For a given number, the number of nodes+antinodes is one more than the harmonic number. The number of nodes and the number of antinodes is the same.

So for the fifth harmonic, there will be 6 points. 6/2 = 3, so there must be 3 nodes and 3 antinodes.

Question 128

How can you decide what to draw for standing waves in open-ended pipes?

Answer 128

The number of nodes is the harmonic number and there is always two anti-nodes on either side of a node.

Question 129

For an open-end pipe, what does the first harmonic look like?

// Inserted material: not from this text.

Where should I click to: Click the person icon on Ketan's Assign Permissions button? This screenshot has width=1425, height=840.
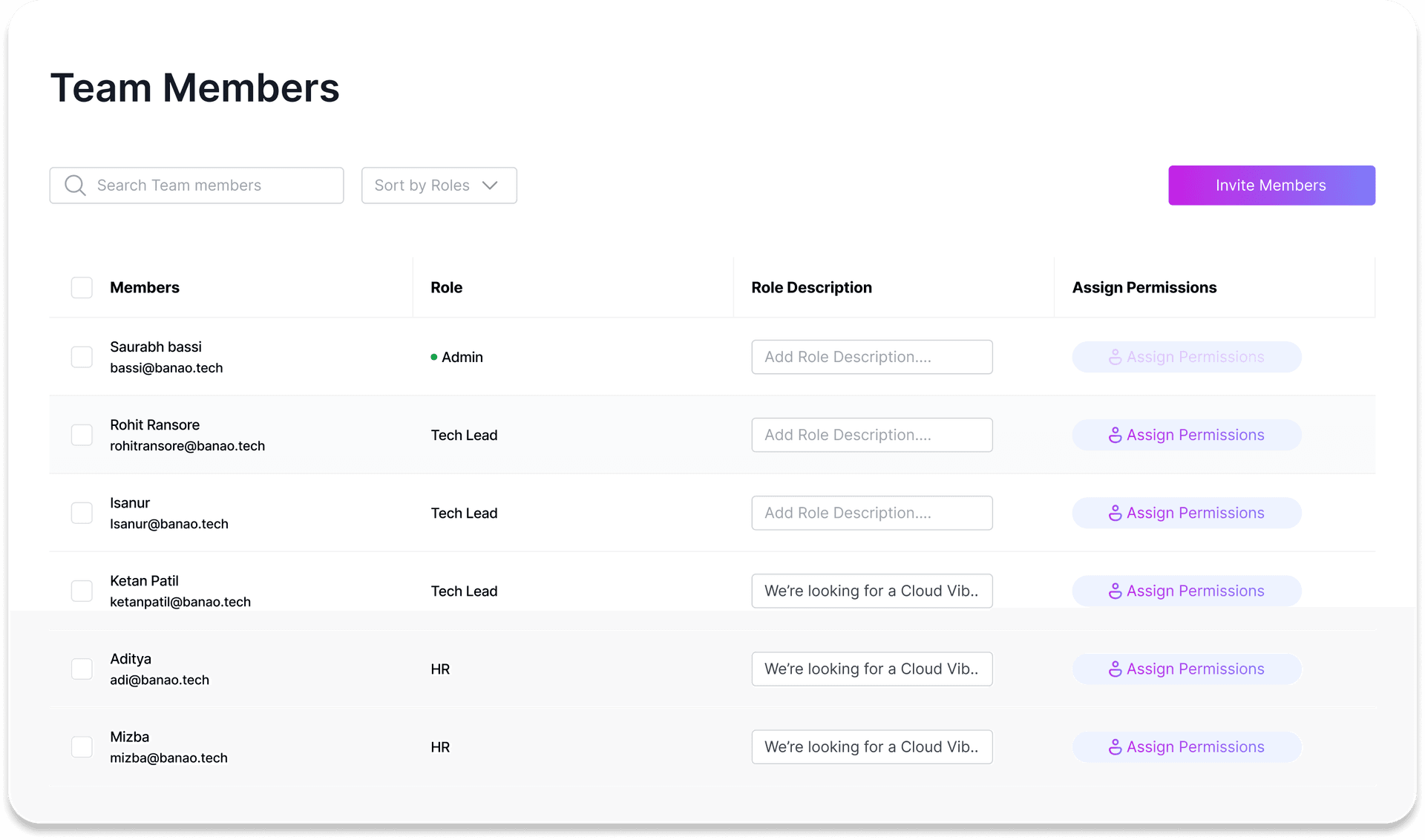pyautogui.click(x=1116, y=591)
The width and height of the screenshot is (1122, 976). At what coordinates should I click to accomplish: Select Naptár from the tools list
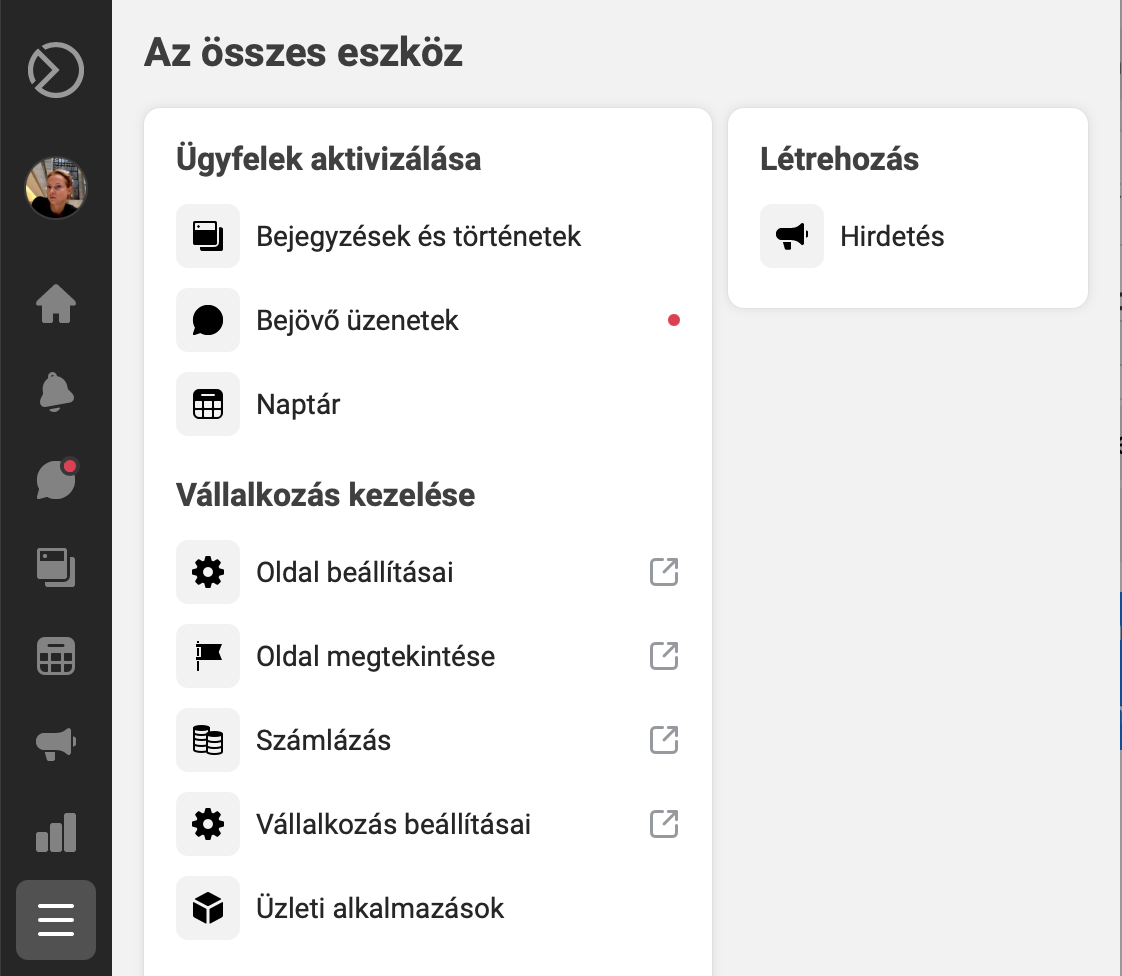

What is the length of the pipe as a fraction of the wavelength?

Answer 129

One node in the centre, two anti-nodes on either side (at the openings)

L = λ/2

Question 130

For an open-end pipe, what does the second harmonic look like?

What is the length of the pipe as a fraction of the wavelength?

Answer 130

Two nodes in the pipe, with three anti-nodes equally spaced out.

L = 1λ

Question 131

For an open-end pipe, what does the third harmonic look like?

What is the length of the pipe as a fraction of the wavelength?

Answer 131

3 nodes in the pipe, with 4 anti-nodes spaced equally.

L = 3λ/2

Question 132

How does the frequency of n harmonics relate to that of the first harmonic?

Answer 132

It the fundamental frequency multiplied by the harmonic number.